ARGE muss Fahrtkosten zur Substitutionsbehandlung übernehmen

Kostenübernahme zur Sicherstellung des menschenwürdigen Existenzminimums notwendig

Die Kosten, die einem Drogenhabhängigen für die Fahrten zu einer Substitutionstherapie entstehen, muss die ARGE vorläufig – bis zur endgültigen Entscheidung des Hauptsacheverfahrens – übernehmen.
Dies entschied das Sozialgericht Wiesbaden. (Beschluss vom 11.10.2010 – S 23 AS 766/10 ER)
Im zugrunde liegenden Streitfall hatte es die zuständige ARGE abgelehnt einer bei Limburg wohnenden Drogenabhängigen die Fahrtkostenn zu erstatten, die für die tägliche Durchführung der Drogenersatztherapie anfielen. Die Antragstellerin musste täglich in eine Apotheke nach Limburg fahren um ein Medikament zur Drogensubstitution in der Apotheke einzunehmen und einmal wöchentlich ihren behandelnden Arzt in Wiesbaden aufsuchen. Hierfür fielen monatlich Kosten in Höhe von 157,20 Euro an.

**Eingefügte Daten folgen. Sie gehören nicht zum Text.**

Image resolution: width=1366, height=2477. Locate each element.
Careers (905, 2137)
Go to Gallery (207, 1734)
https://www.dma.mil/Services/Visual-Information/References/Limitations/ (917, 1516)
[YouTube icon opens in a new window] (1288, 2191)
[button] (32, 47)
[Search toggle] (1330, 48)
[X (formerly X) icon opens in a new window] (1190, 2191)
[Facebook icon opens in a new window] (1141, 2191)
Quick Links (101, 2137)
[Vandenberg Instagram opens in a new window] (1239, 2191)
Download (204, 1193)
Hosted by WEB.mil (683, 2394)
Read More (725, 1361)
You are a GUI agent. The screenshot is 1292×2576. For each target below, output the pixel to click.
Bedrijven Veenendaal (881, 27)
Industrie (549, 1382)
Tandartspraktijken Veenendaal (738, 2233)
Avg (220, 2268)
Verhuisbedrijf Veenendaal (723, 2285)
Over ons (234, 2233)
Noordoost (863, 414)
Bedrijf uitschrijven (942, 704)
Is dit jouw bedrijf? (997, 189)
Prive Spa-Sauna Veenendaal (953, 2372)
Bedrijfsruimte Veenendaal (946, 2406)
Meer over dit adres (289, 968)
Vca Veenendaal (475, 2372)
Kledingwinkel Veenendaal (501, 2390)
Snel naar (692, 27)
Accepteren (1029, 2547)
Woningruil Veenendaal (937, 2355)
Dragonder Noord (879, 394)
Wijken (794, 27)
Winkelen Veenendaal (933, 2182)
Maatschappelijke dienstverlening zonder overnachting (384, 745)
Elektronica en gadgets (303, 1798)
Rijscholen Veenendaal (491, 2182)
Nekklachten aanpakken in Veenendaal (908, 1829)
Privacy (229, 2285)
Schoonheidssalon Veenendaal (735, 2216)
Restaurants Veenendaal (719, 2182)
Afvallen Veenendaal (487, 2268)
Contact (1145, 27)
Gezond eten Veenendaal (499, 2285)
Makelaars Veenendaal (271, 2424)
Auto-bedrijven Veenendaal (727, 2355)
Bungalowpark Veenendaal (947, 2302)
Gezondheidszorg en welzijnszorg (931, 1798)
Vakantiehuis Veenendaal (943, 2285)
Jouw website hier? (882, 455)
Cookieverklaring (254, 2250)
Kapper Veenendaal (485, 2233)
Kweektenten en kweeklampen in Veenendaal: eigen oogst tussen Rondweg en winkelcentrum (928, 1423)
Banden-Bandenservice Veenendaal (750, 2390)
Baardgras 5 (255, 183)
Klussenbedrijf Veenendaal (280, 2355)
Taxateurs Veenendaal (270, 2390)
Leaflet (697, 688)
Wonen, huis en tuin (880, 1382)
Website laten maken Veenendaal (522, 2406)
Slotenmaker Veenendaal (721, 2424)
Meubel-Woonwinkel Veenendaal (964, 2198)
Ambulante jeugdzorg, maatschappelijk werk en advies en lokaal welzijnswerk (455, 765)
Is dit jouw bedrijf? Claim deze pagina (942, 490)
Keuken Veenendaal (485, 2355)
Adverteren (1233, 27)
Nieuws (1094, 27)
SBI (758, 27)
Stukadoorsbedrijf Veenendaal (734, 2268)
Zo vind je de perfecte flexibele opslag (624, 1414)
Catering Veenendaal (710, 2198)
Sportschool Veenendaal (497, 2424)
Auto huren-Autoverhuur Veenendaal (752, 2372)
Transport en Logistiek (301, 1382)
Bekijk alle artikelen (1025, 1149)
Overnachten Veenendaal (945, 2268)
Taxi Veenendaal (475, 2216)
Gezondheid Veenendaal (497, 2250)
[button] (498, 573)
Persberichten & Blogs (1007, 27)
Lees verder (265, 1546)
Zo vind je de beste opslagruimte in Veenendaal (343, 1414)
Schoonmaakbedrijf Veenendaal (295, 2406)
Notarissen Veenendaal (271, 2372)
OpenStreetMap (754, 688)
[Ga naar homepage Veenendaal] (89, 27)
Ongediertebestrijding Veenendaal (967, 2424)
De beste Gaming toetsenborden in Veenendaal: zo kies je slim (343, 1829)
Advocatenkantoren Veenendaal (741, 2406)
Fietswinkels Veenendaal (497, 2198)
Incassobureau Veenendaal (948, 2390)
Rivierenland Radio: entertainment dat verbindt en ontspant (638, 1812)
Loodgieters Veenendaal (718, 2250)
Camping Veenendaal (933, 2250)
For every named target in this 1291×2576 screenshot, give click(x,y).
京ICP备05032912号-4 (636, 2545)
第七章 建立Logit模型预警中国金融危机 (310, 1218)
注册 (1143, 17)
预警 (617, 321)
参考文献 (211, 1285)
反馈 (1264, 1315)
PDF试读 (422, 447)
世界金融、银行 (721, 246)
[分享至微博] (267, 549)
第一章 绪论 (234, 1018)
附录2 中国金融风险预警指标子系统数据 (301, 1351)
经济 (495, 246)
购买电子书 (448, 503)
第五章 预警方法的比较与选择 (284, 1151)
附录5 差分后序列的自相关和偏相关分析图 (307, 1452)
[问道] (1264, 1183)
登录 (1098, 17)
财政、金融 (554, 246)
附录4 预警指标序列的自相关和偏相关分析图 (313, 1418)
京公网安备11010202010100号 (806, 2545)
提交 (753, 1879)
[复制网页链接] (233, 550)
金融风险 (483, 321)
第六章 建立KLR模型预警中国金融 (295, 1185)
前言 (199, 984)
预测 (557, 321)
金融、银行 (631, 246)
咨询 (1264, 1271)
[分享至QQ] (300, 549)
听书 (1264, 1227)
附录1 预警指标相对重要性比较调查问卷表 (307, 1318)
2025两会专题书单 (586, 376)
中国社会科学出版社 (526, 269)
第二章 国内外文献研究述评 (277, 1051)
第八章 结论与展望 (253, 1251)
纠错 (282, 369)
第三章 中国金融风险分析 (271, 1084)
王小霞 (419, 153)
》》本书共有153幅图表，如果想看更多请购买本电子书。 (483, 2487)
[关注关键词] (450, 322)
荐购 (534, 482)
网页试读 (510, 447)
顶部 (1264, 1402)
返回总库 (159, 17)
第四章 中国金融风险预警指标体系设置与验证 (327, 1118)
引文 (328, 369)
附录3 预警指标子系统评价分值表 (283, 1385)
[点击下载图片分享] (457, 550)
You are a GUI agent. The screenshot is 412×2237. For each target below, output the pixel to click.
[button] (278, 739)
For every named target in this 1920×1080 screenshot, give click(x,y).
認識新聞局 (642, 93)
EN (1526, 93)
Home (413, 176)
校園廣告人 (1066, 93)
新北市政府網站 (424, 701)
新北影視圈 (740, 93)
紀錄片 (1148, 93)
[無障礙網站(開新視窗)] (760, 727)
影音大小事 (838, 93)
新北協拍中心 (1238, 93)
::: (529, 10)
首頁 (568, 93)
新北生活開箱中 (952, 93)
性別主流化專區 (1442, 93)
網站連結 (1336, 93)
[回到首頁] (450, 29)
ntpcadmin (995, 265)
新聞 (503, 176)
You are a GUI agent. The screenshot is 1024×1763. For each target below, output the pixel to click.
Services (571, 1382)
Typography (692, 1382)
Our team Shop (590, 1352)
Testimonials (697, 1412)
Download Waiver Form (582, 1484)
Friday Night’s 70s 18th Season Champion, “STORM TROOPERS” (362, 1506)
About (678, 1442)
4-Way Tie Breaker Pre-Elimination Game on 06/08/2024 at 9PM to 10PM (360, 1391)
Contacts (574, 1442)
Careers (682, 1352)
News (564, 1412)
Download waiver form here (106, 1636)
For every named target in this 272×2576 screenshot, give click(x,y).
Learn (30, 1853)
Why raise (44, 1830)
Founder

Das Sozialgericht Wiesbaden sah in den Kosten einen unabweisbaren, laufenden nicht nur einmaligen besonderen Bedarf, den die Behörde nach dem seit 3. Juni 2010 neu in Kraft getretenen § 21 Abs. 6 SGB II tragen muss. Mit dieser Vorschrift hat der Gesetzgeber die Vorgaben des Bundesverfassungsgerichts gemäß der Urteile vom 9. Februar 2010 umgesetzt. Ein solcher besonderer Bedarf liege zwar nur in eng umgrenzten Ausnahmefällen vor. In diesem Fall sei er aber zu bejahen. Die Antragstellerin könne die Fahrtkosten von 157,20 Euro monatlich nicht von ihren SGB II-Leistungen tragen und die Kosten auch nicht anderweitig decken. Die Kosten seien zur Sicherstellung des menschenwürdigen Existenzminimums notwendig. Sie fielen regelmäßig über einen längeren Zeitraum an und stellten einen besonderen/atypischen Bedarf dar. Denn bei der Bemessung des SGB II-Regelsatzes seien Fahrtkosten für eine notwendige Krankenbehandlung nicht in diesem erheblichen Umfang berücksichtigt worden.